News Feature | May 29, 2015

Nestle Installs Wastewater Filtration System

Sara Jerome

By Sara Jerome,
@sarmje

Nestle is working to improve its industrial wastewater reuse practices in drought-plagued California.

"The U.S.’s largest water bottler is installing new filtration systems at a plant in Modesto, 90 miles east of San Francisco, so it can reuse waste left over from making Carnation condensed milk rather than pour it down the drain. The treated liquid will be used for cleaning and cooling instead of local freshwater," Bloomberg reported, citing the company. The plant will save over 60 million gallons of water a year.

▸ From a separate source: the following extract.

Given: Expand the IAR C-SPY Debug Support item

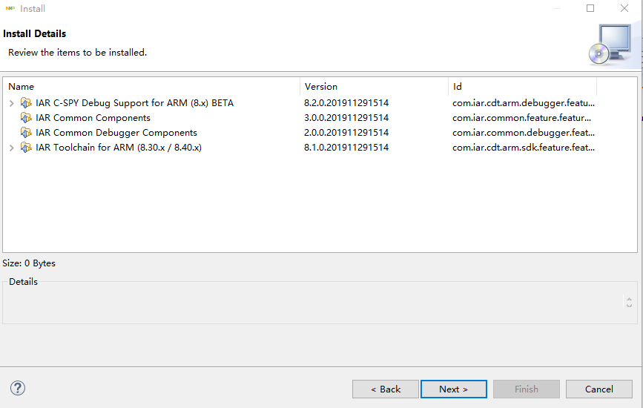Looking at the screenshot, I should tap(11, 103).
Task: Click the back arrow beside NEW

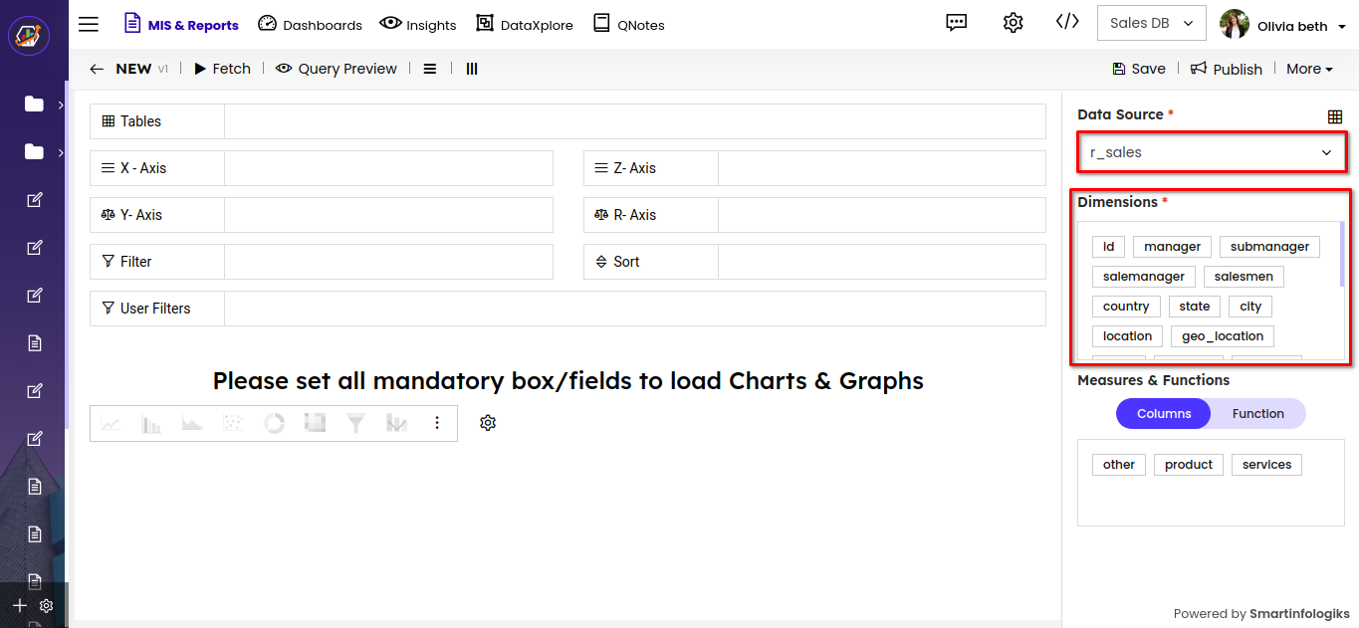Action: point(97,69)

This initiative comes as Nestle faces complaints for exporting water away from California during the state's water crisis to fuel its bottled-water business. "The move bolsters Nestle against criticism as California endures a fourth year of drought," Bloomberg reported.

Jose Lopez, a Nestle executive, defended the basis for the project. “We’re not going to greenwash you,” Lopez said, per Bloomberg. “It doesn’t make economic sense to do this, obviously. The drought this year is teaching us you have to think of ways to adapt. What seems today not fully advisable from an economic standpoint will become a necessity.”

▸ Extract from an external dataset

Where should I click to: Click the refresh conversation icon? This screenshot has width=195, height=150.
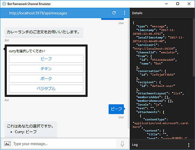pos(114,13)
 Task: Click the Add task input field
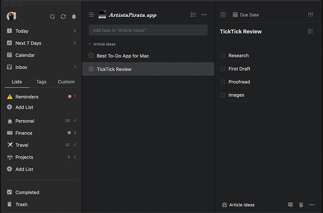pyautogui.click(x=148, y=30)
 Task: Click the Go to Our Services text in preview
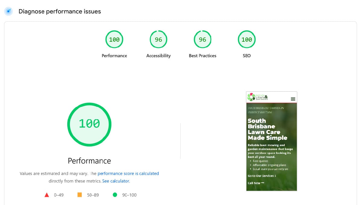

Lopez said it is inaccurate to blame industry for the state's water challenges. “In California, the infrastructure is not there,” Lopez said. “You’re not going to look at me and make me responsible for that the infrastructure is not there to cope with the situation today, are you? It’s easy to demonize something like that.”

The company says on its website that shutting down its California facilities "won't fix the drought." The company's five bottled water plants and four food factories in the state "collectively consume about 1 billion gallons of water each year, which amounts to 0.008 percent of the 13 trillion gallons of annual water use in the state," NBC News reported.

Eddie Kurtz, executive director of the California-based Courage Campaign, is among the most outspoken critics, calling for regulators to shut down bottled-water facilities.

"In a historic drought like we are having, it just seems like a really, really poor use of a scarce resource," he said, per NBC News.

Nestle is pushing infrastructure and policy improvements as solutions to water crises, "urging governments to improve aqueducts and reduce incentives to waste water. Big water users are likely to increase pumping if they expect mandatory cuts are coming, which is a counter-incentive," Bloomberg reported, citing Lopez.